There is not only one reason why Facebook bought WhatsApp, but one of the main reasons is the huge value of the database. WhatsApp counts many users in developing countries, which is quite interesting for Facebook.

eCRM programs and eCommerce websites also deal with invaluable loads of data. Well, not really invaluable, since some formulas exist and can give you a “value per consumer account”.

The goal here is not to compare every bit of data to money, but just to realize that some big companies perfectly now how precious their consumers’ data is.
None of these companies would survive without their data, and would really suffer from data incidents.

No matter how big your business is, no matter how many users/consumers/customers you have, your web business is tightly linked to the health and safety of that data.

Think of online healthcare services, like web applications allowing patients to view the results of medical tests.
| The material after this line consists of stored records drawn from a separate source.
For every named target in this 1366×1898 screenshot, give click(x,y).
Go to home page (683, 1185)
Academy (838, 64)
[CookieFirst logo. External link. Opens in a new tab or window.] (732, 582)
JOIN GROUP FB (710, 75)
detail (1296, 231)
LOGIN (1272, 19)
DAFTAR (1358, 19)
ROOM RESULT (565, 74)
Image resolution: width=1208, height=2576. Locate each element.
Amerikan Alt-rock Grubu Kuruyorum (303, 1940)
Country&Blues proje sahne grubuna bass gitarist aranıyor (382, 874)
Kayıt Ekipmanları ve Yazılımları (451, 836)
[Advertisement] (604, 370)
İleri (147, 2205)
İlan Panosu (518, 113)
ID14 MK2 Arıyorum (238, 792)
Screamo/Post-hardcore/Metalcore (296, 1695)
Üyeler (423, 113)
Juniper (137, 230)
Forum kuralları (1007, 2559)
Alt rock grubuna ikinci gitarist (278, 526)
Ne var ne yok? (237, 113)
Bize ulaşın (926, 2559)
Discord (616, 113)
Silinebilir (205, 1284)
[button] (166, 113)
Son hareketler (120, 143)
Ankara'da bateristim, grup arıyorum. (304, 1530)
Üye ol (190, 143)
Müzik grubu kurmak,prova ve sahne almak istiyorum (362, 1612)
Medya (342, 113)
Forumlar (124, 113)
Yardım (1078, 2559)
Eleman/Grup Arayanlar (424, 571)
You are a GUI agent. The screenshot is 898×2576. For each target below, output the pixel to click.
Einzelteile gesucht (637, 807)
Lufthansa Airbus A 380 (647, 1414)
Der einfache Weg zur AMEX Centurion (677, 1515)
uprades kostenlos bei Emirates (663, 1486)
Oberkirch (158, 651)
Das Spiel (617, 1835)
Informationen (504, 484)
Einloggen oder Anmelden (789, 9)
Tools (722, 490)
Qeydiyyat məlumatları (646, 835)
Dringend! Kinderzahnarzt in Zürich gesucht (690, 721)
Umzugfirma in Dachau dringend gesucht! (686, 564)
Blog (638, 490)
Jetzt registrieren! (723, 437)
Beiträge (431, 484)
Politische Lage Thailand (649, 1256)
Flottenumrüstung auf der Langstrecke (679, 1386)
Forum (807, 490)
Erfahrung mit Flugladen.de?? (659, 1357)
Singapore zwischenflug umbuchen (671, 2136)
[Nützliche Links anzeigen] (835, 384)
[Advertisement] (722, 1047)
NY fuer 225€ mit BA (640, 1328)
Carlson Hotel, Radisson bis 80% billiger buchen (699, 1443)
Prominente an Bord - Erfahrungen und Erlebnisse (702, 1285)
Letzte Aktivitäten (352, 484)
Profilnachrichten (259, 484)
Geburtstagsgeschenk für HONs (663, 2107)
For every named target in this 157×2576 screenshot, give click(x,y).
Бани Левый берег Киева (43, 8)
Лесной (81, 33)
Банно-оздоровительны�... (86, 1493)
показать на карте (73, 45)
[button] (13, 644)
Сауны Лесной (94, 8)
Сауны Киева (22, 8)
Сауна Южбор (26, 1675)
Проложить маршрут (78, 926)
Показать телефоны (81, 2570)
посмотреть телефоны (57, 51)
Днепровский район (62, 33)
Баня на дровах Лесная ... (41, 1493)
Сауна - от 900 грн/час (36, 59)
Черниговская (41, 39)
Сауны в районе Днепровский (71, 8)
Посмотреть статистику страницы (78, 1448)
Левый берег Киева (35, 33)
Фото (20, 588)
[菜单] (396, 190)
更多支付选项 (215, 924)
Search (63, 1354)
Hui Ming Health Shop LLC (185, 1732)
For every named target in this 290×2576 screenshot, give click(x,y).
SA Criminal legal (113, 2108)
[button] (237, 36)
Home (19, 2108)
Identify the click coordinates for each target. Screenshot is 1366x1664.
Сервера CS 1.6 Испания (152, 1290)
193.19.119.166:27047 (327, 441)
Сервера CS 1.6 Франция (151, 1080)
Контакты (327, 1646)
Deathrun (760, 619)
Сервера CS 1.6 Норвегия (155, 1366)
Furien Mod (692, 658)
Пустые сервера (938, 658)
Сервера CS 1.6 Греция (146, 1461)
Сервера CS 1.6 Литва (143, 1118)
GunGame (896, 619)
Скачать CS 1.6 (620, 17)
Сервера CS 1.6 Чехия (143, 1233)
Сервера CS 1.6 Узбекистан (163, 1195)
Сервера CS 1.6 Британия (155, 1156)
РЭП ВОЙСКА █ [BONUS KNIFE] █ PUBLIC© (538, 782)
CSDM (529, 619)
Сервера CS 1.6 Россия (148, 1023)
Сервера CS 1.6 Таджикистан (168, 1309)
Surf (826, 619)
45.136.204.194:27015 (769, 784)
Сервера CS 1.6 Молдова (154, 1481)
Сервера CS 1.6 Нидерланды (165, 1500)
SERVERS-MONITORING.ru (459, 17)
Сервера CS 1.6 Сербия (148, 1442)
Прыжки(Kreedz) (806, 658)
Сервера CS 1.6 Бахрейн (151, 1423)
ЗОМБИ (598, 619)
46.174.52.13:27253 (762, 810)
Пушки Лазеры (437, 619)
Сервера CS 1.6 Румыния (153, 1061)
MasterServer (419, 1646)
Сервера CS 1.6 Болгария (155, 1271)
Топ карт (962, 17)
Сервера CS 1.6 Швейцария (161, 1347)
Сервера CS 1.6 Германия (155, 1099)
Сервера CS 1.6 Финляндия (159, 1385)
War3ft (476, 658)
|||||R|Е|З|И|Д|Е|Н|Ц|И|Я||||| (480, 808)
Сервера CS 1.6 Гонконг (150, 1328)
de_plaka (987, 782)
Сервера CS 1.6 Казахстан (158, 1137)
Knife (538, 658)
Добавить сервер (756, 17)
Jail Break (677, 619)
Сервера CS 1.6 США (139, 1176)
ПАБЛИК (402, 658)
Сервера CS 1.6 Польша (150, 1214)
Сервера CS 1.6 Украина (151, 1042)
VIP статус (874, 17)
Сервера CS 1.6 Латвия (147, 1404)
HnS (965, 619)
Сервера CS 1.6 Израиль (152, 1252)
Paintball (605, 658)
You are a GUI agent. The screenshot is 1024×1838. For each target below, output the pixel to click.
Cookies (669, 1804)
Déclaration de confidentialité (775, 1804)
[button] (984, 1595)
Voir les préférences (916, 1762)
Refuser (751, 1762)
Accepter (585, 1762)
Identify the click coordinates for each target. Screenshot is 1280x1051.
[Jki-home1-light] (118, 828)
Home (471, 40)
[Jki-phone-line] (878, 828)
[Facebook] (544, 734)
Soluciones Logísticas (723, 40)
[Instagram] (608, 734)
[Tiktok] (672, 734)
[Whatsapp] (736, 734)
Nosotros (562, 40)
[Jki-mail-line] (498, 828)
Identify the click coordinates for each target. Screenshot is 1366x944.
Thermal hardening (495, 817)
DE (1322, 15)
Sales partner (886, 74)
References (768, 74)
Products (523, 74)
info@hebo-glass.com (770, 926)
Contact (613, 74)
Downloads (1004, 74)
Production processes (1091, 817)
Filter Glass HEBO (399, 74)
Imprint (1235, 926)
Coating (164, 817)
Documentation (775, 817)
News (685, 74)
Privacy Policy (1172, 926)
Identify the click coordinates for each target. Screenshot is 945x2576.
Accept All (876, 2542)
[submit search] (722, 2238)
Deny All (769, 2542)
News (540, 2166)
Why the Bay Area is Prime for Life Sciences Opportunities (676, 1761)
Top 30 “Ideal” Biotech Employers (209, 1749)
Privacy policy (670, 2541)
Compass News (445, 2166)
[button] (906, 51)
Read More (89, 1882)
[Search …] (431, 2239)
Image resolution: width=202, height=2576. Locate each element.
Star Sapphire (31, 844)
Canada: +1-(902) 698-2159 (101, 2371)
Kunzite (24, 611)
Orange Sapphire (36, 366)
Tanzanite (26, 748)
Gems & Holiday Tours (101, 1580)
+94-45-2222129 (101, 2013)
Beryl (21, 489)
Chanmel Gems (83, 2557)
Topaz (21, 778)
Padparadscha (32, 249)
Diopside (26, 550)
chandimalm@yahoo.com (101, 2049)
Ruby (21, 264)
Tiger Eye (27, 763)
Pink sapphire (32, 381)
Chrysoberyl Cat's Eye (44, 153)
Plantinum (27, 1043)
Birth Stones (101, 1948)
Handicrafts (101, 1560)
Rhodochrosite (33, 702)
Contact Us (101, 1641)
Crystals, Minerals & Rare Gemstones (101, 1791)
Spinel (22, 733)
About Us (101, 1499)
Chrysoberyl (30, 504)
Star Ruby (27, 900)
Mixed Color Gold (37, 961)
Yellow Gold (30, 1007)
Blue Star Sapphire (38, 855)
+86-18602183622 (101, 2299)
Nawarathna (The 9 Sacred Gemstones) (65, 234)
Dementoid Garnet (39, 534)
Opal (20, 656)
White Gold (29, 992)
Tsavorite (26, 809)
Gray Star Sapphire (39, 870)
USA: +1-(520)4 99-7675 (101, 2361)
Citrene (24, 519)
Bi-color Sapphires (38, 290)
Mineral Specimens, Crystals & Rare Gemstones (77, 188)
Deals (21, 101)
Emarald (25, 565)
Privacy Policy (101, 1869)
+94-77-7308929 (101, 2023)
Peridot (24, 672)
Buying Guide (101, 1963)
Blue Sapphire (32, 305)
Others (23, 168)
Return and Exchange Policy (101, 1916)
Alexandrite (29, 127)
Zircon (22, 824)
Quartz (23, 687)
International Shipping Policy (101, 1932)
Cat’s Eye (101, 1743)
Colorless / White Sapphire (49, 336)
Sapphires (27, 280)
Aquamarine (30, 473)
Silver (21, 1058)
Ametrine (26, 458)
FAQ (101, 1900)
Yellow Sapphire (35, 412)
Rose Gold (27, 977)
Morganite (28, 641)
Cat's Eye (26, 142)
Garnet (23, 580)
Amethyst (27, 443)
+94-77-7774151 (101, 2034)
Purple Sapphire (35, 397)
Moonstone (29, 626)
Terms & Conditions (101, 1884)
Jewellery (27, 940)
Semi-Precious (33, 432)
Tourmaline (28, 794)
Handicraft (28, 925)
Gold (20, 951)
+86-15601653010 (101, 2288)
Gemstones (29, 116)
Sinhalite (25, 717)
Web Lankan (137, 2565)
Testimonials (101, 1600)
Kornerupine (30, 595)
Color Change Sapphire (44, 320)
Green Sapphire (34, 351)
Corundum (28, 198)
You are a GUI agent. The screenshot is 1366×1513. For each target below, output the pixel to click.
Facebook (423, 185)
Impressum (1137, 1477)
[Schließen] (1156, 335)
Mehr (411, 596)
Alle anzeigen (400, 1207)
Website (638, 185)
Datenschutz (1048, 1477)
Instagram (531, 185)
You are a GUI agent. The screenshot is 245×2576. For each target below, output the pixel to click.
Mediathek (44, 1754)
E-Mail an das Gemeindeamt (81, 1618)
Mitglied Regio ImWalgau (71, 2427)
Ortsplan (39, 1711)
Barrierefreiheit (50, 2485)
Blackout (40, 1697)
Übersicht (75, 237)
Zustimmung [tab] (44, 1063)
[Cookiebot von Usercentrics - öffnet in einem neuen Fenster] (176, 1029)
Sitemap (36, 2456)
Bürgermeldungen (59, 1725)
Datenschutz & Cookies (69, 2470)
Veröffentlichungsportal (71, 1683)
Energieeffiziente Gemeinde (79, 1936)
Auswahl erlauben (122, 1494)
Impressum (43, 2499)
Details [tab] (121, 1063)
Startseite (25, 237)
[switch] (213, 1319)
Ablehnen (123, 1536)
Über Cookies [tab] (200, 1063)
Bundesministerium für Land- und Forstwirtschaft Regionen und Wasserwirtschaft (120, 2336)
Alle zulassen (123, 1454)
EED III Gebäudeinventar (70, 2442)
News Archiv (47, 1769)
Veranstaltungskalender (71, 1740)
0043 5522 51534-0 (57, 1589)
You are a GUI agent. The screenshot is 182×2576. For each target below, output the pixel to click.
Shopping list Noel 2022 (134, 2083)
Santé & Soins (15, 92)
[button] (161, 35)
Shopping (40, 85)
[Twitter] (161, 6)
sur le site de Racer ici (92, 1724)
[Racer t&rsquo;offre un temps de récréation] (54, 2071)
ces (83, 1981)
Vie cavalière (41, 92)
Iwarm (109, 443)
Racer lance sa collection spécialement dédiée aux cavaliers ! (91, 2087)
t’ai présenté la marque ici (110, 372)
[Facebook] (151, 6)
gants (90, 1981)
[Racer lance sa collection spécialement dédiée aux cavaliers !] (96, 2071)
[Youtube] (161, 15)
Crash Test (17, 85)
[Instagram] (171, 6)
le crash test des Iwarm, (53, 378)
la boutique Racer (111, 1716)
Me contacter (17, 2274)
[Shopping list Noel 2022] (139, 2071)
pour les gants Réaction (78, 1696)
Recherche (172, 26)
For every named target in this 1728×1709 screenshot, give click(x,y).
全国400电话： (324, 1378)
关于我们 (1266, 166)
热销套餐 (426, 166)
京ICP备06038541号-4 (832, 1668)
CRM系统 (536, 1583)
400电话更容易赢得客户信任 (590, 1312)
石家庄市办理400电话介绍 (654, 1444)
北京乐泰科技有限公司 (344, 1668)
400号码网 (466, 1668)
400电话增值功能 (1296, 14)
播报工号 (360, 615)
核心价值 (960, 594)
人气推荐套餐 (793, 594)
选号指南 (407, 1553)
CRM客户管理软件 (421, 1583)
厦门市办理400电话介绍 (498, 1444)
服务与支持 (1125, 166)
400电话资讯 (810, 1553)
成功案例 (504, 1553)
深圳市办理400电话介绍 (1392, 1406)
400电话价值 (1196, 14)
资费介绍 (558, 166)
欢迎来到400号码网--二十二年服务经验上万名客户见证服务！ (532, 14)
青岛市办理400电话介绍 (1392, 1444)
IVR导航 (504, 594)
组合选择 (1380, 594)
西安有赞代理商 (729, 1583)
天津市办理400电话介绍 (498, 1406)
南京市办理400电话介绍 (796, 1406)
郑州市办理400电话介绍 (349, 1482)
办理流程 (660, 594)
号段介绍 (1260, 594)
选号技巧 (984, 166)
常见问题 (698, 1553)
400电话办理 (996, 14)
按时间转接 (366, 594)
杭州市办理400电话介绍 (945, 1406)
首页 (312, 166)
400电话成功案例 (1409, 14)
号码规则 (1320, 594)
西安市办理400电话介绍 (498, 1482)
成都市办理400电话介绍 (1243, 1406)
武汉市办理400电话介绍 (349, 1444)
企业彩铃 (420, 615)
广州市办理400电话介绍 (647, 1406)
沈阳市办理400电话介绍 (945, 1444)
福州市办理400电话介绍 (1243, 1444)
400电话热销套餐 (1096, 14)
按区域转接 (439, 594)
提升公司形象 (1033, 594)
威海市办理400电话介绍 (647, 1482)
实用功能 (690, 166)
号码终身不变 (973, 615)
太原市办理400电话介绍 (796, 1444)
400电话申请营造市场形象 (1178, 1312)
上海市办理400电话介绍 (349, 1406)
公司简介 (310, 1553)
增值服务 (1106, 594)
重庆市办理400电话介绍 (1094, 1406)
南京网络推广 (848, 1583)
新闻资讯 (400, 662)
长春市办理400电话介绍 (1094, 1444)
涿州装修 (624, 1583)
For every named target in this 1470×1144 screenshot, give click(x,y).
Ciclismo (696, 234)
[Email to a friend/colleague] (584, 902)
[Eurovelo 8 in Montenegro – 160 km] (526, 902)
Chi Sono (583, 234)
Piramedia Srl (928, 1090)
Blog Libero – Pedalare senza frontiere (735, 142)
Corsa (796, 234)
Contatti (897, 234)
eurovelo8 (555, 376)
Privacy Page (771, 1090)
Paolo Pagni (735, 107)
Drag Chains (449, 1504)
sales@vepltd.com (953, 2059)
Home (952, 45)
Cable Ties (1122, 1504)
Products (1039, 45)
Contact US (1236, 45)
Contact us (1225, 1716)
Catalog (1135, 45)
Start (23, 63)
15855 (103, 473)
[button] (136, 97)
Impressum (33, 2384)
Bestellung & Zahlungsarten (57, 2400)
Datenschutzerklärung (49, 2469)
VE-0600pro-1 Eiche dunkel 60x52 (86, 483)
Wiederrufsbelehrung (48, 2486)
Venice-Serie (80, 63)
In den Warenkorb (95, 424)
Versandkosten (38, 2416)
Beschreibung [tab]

What if a data leakage happens, if some script kiddies are able to break into these systems and retrieve the database to make it public or use it to blackmail people?
There’s in fact no need to focus on healthcare websites, the vast majority of web applications that use a database deal with personal data, at least logins and passwords. These are very precious to users, who frequently use the same password on multiple websites, unfortunately.
No matter how big you are, data deserves security.

The cost of data insecurity

Every case is specific, the consequences will depend on your own business, and would require a real risks analysis to determine potential impacts.

As a first step, think of the data you have in your website, and consider what would happen in the following scenarios:

  • complete database deletion
  • data theft (silently, without you knowing it)
  • data alteration or modification

In any case you might face user complaints, business loss, business theft if a competitor gets the data, brand damage.

What’s the cost of security?

The cost of security is obviously less than the cost of insecurity. It does not protect from all risks, like in any risk management strategy, if only because no one can actually identify 100% of the risks, but it’s vital.
Security should begin with a risks analysis, to identify threats (and opportunities) and be followed by a security plan, tailor-made to meet the needs of the company.

When you know that a complete penetration test on an average-size web application costs a few thousand euros/dollars, and that a data theft caused by a simple injection flaw can ruin a company, it does not take long to decide which option to go with.